- Court: High Court of Justice
- Full case name: Estmanco (Kilner House) Ltd v Greater London Council
- Citation: [1982] 1 WLR 2, [1982] 1 All ER 437

Keywords
- Derivative claim

= Estmanco (Kilner House) Ltd v Greater London Council =

Estmanco (Kilner House) Ltd v Greater London Council [1982] 1 WLR 2 is a UK company law and UK insolvency law case concerning derivative claims. It held that majority voting power cannot be used to stultify the purposes for which the company was formed, although the result has to be read in light of the new directors' duties and derivative claim codified in the Companies Act 2006 sections 172 and 260-26.

==Facts==
Ms Frances Mary Cope had bought a flat in a refurbished housing block, Kilner House
Clayton St, London SE11 5SE, that had been owned by the Greater London Council until the Conservative Party began its right to buy policy of privatising council housing. Estmanco (Kilner House) Ltd was set up to hold properties, and allot to each buyer a share, but with the GLC retaining all voting rights until the last flat was sold.
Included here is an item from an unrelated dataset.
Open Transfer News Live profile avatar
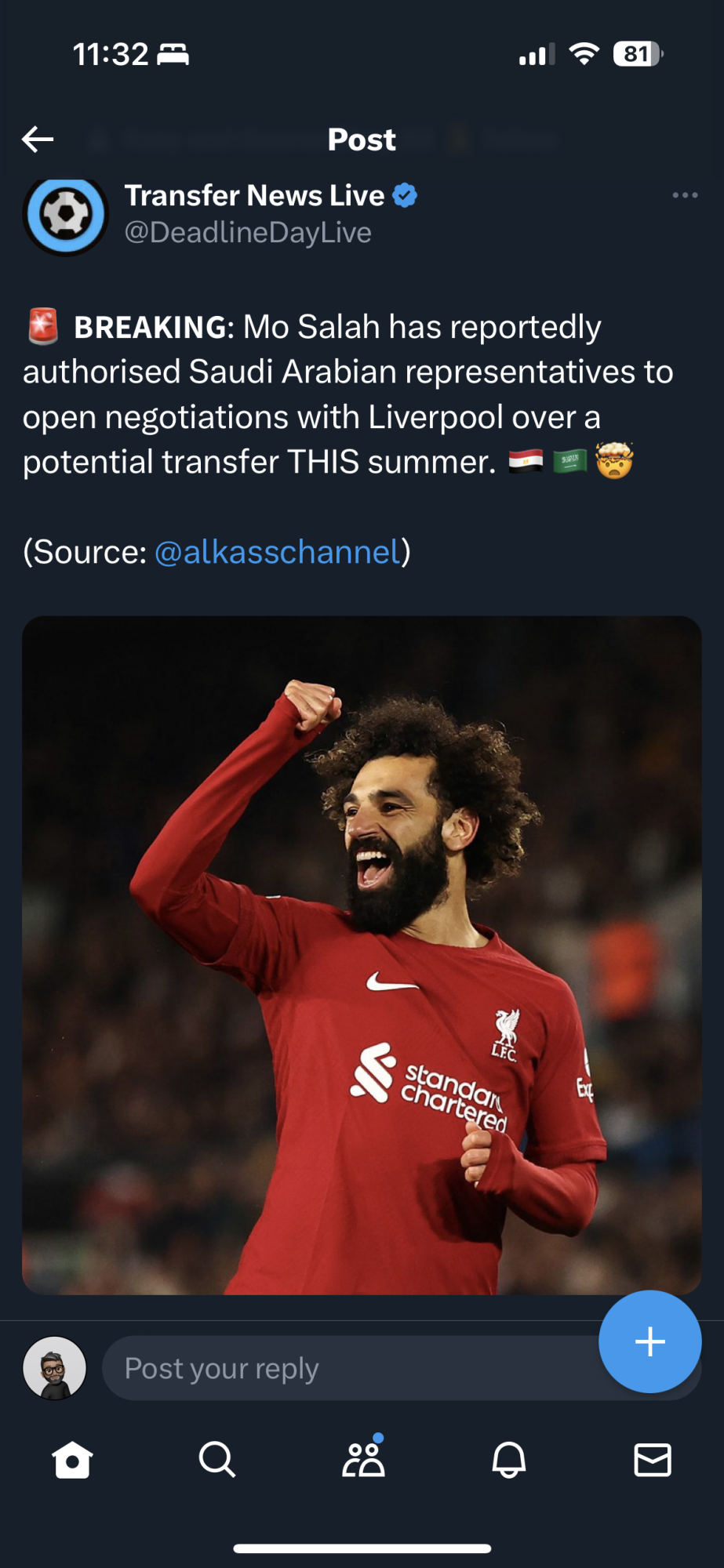 pos(66,215)
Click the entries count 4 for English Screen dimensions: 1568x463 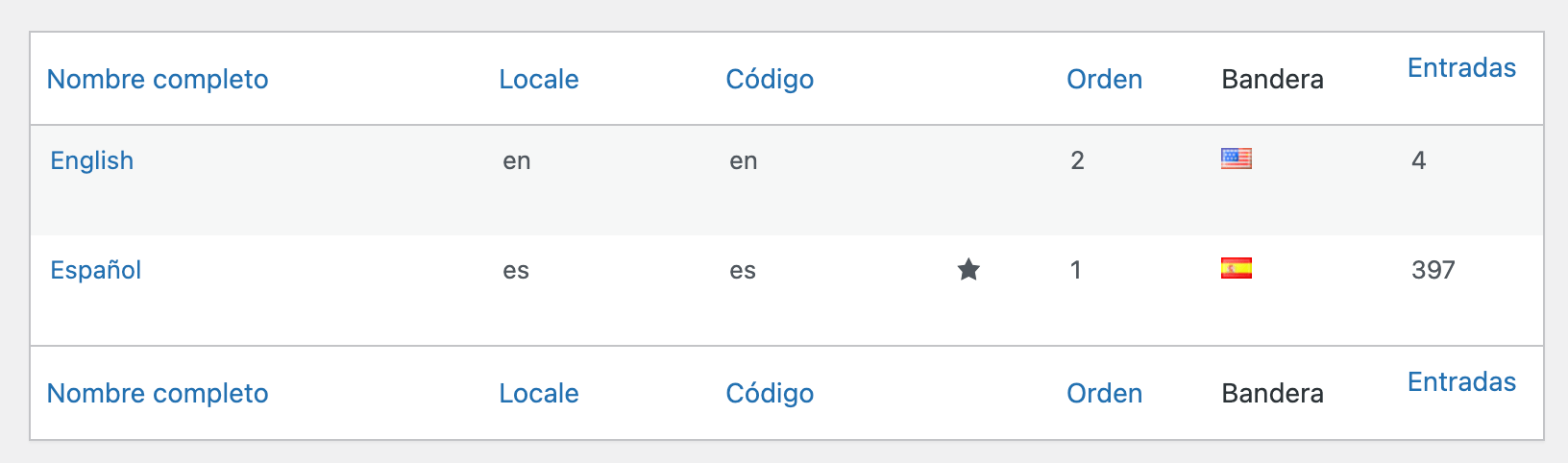(x=1419, y=160)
Then the Labour Party won the election, and halted the privatisation policy. Ms Cope requested permission to bring a derivative claim for herself and other people who had bought their flats, alleging that the directors (now effectively the Labour administration of the GLC) breached their duty to act for proper purposes.

==Judgment==
Sir Robert Megarry VC held that the derivative claim could continue, and the Greater London Council could not use its voting power to permanently prevent other shareholders acquiring voting rights, as that would undermine the purpose for which the company was formed. This would be a fraud on the minority, according to Foss v Harbottle and Daniels v Daniels.